* [Records to use]:
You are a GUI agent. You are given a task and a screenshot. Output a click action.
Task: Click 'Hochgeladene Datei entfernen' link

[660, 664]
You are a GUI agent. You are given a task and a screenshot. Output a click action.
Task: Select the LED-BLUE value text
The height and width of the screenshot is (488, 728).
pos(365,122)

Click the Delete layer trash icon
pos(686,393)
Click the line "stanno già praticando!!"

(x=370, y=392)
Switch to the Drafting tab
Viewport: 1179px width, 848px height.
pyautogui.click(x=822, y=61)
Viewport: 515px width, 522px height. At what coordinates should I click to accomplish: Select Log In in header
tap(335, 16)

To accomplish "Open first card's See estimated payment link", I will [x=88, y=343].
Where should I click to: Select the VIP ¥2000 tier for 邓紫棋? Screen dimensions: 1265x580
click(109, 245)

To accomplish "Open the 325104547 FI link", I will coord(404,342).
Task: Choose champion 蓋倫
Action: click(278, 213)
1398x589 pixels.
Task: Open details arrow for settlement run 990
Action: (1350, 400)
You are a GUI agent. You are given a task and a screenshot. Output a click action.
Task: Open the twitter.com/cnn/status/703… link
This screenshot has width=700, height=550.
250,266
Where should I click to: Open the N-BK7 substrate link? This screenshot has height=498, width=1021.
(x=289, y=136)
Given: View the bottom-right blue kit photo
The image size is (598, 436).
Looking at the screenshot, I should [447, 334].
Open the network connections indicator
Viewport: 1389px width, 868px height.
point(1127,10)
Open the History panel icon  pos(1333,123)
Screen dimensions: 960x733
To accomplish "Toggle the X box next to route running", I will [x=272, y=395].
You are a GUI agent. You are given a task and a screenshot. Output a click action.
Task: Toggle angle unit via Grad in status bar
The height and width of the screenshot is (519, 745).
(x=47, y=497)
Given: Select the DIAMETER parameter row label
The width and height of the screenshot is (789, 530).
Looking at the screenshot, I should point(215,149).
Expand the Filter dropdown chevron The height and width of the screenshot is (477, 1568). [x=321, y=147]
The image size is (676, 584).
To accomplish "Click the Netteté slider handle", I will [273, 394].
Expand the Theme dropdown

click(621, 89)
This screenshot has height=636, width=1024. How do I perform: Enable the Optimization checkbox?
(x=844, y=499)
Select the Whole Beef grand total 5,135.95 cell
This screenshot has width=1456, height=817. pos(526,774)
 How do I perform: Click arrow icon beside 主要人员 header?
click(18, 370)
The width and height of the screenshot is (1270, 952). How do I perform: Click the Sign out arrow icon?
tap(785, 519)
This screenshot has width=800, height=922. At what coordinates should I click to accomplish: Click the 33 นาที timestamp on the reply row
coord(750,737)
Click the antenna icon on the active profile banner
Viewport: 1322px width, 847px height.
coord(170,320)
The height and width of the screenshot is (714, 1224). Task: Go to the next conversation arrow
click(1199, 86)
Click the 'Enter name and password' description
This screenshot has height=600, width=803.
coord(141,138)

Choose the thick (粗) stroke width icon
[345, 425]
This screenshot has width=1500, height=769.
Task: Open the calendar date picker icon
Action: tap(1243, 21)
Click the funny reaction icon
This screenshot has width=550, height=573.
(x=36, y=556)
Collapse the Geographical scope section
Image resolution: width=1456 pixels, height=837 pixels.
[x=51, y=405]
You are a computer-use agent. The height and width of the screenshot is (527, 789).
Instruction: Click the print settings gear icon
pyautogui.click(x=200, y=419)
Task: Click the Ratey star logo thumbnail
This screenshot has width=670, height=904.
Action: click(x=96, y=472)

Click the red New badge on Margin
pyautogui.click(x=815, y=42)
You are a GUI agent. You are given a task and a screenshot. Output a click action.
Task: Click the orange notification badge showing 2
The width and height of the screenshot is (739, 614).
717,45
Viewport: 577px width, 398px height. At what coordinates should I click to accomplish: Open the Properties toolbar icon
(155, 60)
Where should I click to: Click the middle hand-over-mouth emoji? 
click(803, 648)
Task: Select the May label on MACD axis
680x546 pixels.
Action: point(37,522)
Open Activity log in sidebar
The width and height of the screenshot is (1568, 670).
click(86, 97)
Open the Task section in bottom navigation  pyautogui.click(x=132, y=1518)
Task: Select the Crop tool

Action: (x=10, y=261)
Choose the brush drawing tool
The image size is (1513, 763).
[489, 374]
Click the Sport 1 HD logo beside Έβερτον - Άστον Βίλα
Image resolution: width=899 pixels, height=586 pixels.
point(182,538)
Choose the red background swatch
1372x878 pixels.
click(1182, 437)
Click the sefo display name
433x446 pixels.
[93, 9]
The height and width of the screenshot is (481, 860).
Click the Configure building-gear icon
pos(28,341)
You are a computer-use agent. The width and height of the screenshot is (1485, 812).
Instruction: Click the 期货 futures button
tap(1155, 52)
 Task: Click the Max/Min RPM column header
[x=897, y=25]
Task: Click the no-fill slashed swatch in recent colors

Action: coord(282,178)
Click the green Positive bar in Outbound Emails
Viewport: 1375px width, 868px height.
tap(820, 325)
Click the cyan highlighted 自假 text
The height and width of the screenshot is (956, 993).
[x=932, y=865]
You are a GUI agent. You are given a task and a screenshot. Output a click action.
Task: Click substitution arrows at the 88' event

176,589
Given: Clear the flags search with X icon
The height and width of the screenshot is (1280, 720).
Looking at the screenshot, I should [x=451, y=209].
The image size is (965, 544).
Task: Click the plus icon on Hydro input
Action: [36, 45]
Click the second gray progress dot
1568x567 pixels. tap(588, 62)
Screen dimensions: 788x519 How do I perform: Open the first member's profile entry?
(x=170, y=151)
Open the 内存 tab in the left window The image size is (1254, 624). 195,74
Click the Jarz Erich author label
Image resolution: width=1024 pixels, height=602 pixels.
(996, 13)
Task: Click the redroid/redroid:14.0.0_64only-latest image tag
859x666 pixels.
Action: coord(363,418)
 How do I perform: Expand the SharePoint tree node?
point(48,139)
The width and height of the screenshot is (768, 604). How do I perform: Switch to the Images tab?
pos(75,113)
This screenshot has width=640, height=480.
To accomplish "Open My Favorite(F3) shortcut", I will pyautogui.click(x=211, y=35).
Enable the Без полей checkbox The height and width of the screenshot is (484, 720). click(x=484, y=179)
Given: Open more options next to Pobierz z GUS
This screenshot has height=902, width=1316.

* [Task to complete]:
Write out exactly the lines above from the line with "Image resolution: width=1024" through the line with "This screenshot has width=640, height=480.", both of them included, and leave out all other lines.

* [Result for this exercise]:
Image resolution: width=1024 pixels, height=602 pixels.
(996, 13)
Task: Click the redroid/redroid:14.0.0_64only-latest image tag
859x666 pixels.
Action: coord(363,418)
 How do I perform: Expand the SharePoint tree node?
point(48,139)
The width and height of the screenshot is (768, 604). How do I perform: Switch to the Images tab?
pos(75,113)
This screenshot has width=640, height=480.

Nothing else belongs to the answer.